## WHAT THE EXERCISE ASKS
Give an exact copy of the lines of the records below, starting at the line containing "You are a computer-use agent. The" and running to the end.

## DATA EXTRACT
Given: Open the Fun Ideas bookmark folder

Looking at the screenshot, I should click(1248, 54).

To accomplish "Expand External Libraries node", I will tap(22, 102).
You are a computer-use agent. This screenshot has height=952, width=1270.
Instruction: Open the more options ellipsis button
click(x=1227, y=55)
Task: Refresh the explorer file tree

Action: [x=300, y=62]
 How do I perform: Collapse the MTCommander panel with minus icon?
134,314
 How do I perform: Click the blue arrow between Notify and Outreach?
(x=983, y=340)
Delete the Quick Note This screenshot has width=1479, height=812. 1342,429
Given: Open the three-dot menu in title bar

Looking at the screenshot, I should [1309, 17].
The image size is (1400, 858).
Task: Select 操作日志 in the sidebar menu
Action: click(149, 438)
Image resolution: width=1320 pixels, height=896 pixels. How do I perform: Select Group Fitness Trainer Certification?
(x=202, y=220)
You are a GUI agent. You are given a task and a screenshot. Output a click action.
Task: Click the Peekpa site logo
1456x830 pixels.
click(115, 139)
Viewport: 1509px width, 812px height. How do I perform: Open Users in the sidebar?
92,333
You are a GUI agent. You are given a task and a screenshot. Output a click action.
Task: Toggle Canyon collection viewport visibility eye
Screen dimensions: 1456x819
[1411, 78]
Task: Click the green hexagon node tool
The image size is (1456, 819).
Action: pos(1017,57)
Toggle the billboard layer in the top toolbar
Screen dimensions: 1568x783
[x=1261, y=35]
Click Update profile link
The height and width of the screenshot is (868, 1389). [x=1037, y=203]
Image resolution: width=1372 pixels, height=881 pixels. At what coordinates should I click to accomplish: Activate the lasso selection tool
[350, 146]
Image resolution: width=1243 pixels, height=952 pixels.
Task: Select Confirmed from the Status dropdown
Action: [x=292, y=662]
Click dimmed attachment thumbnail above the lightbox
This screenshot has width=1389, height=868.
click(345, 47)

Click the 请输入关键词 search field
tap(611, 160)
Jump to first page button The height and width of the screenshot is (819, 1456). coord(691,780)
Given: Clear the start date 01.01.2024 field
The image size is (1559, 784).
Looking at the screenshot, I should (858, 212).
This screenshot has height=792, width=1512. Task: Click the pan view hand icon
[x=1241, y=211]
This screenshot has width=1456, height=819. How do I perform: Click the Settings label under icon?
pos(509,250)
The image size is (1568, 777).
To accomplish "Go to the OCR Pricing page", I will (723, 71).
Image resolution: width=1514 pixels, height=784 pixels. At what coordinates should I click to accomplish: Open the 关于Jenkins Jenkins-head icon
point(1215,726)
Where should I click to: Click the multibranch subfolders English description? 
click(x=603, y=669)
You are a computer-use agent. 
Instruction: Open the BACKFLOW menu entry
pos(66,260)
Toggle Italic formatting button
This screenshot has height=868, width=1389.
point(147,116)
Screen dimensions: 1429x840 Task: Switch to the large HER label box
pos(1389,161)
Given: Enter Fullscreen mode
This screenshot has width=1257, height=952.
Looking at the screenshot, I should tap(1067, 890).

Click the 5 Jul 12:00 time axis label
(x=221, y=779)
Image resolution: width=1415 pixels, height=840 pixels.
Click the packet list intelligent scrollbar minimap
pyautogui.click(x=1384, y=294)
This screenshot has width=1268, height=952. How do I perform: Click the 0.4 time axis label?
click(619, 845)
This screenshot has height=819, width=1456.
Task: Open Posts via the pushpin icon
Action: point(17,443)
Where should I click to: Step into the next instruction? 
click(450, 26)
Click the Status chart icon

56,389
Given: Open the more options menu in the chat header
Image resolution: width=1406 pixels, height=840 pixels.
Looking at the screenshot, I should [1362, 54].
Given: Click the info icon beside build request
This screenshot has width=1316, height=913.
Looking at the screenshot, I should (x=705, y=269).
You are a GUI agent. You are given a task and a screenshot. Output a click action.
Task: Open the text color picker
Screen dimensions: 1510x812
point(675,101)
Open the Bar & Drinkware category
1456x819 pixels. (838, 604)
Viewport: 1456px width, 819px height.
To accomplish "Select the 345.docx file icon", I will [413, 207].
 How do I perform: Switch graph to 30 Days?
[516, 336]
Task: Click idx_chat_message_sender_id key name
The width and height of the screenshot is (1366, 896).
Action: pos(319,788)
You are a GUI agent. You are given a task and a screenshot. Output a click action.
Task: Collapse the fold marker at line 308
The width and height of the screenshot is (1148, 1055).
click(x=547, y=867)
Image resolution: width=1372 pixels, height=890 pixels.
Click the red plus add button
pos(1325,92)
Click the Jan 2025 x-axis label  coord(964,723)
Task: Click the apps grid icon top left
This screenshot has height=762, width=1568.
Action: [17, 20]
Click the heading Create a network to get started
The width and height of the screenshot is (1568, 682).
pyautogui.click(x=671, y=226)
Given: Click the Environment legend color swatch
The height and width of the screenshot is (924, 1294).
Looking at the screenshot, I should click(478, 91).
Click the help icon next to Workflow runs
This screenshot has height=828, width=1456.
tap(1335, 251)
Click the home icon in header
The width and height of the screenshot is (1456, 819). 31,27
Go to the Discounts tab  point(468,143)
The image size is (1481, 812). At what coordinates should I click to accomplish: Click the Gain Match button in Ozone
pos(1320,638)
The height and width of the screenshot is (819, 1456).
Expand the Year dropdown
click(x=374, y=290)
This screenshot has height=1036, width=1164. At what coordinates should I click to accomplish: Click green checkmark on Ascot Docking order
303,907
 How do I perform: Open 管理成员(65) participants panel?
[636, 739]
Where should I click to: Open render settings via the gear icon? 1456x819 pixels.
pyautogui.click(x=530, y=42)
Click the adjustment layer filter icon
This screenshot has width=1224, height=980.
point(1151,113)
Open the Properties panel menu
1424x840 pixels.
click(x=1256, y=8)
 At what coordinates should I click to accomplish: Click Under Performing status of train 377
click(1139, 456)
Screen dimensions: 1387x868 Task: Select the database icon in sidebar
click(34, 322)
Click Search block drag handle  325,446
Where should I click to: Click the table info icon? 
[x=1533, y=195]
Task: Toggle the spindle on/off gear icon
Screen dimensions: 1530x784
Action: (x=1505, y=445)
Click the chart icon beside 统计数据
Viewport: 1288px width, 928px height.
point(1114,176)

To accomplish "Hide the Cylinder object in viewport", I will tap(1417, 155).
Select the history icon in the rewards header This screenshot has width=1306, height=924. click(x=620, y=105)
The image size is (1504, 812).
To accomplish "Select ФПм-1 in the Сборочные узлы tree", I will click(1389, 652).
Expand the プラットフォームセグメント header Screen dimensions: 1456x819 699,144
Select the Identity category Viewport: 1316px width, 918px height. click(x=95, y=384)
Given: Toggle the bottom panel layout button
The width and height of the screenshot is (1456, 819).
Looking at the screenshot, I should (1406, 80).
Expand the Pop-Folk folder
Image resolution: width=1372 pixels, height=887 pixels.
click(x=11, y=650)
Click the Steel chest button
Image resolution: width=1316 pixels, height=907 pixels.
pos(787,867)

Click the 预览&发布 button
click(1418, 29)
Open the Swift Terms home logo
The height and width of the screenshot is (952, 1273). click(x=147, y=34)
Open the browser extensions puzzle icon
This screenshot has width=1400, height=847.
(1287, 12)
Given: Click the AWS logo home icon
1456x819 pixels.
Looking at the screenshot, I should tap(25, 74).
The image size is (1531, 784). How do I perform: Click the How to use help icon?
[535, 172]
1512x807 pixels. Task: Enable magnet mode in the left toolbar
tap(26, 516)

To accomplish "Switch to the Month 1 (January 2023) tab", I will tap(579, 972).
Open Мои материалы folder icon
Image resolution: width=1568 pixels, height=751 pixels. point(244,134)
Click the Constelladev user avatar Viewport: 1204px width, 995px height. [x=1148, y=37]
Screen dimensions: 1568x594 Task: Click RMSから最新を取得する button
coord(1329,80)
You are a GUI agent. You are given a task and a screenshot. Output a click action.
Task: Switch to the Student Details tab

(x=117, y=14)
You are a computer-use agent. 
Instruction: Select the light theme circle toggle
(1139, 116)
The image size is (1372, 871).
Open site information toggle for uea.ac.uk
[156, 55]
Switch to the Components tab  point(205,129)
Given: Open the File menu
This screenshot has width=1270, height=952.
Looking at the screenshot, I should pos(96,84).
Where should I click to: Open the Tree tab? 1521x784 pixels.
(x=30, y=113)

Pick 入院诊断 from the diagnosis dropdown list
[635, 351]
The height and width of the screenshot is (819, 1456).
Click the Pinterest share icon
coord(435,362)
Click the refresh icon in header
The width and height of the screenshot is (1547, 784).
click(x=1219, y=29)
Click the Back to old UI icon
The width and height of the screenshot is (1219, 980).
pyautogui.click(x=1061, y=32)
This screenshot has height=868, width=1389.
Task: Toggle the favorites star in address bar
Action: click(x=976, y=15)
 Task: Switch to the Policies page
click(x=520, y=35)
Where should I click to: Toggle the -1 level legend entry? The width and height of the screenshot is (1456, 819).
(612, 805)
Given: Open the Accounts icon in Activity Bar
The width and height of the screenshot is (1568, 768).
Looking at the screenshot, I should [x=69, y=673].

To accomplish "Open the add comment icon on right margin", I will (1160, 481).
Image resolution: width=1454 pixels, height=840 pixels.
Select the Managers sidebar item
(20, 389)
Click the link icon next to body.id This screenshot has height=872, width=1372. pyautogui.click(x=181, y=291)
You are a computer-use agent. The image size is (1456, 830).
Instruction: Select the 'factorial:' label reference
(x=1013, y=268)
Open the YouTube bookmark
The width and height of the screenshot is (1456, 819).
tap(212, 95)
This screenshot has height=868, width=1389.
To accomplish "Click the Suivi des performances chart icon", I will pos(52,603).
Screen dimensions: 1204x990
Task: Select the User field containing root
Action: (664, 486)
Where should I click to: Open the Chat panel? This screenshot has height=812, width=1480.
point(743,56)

## RESPONSE FOR THIS EXERCISE
You are a computer-use agent. The image size is (1456, 830).
Instruction: Select the 'factorial:' label reference
(x=1013, y=268)
Open the YouTube bookmark
The width and height of the screenshot is (1456, 819).
tap(212, 95)
This screenshot has height=868, width=1389.
To accomplish "Click the Suivi des performances chart icon", I will pos(52,603).
Screen dimensions: 1204x990
Task: Select the User field containing root
Action: (664, 486)
Where should I click to: Open the Chat panel? This screenshot has height=812, width=1480.
point(743,56)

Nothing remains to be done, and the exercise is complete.